• _Instructions to follow_: From the records below, return every line containing the word "will".

□ □ □ □ □ □ □

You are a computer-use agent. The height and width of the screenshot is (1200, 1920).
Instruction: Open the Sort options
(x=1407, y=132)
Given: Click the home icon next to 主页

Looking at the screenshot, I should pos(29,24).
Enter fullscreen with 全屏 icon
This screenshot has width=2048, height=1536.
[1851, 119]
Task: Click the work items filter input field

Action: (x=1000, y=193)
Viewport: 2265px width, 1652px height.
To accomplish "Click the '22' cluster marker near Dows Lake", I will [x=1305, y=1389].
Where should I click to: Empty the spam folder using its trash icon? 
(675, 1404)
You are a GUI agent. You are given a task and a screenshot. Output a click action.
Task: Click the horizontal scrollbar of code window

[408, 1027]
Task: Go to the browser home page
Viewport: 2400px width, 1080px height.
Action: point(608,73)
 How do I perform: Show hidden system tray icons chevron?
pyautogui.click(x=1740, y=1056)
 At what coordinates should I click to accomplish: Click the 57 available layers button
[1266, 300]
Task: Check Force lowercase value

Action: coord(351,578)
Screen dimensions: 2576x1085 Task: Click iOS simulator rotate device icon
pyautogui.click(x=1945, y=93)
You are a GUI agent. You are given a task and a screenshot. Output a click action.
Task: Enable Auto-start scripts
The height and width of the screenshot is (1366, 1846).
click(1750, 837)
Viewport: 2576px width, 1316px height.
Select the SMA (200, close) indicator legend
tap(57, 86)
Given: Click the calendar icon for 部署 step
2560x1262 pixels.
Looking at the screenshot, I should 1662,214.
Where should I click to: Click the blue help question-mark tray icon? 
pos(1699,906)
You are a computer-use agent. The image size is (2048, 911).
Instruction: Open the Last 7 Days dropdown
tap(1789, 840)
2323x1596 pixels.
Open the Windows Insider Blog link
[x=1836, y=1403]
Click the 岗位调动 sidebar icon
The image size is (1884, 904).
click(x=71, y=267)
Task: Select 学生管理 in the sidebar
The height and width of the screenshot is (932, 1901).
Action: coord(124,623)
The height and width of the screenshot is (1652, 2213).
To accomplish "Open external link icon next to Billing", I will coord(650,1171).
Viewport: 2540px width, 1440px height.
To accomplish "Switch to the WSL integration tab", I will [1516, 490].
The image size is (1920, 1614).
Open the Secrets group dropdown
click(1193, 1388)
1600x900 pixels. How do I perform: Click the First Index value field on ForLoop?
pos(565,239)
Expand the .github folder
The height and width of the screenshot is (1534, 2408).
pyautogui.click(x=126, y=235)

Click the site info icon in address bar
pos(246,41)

□ □ □ □ □ □ □

• _Answer below_:
To accomplish "Click the '22' cluster marker near Dows Lake", I will [x=1305, y=1389].
To accomplish "Open external link icon next to Billing", I will coord(650,1171).
To accomplish "Switch to the WSL integration tab", I will [1516, 490].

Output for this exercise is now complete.